▸ Source information
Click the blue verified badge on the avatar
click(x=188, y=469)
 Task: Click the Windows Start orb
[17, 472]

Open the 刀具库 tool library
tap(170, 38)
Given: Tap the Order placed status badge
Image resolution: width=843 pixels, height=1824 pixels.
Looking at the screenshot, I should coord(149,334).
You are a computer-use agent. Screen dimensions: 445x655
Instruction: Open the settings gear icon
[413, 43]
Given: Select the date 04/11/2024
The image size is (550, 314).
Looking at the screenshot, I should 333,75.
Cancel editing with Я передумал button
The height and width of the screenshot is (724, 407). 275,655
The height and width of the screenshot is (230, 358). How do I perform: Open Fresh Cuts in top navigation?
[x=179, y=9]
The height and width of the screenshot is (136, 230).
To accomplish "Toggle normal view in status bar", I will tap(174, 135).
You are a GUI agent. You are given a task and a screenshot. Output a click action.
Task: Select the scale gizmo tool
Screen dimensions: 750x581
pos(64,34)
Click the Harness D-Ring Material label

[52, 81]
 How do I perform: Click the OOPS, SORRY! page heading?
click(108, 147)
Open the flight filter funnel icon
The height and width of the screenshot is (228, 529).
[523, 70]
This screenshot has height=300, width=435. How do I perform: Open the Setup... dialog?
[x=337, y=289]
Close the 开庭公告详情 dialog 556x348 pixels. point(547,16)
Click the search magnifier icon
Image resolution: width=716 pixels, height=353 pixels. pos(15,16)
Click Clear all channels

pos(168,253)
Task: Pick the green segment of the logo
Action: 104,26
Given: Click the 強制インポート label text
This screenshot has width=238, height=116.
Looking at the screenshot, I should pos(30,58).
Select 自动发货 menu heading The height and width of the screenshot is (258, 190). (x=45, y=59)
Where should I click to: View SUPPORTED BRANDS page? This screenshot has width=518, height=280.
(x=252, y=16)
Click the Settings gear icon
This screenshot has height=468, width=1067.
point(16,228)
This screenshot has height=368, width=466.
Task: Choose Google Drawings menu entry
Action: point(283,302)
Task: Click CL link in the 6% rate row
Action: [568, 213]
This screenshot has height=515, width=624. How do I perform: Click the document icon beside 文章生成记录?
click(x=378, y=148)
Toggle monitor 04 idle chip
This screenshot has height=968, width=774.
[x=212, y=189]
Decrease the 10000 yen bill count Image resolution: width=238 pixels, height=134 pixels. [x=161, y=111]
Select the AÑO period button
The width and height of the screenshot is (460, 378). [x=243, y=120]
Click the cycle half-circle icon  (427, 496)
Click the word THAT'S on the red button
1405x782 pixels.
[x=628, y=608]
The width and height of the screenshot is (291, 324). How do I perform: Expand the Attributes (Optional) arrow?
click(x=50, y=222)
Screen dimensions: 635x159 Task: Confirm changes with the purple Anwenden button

▸ Description of the task
Go through the entries and copy every line that has "agent".

▸ Solution for this exercise
You are a computer-use agent. Screen dimensions: 445x655
You are a GUI agent. You are given a task and a screenshot. Output a click action.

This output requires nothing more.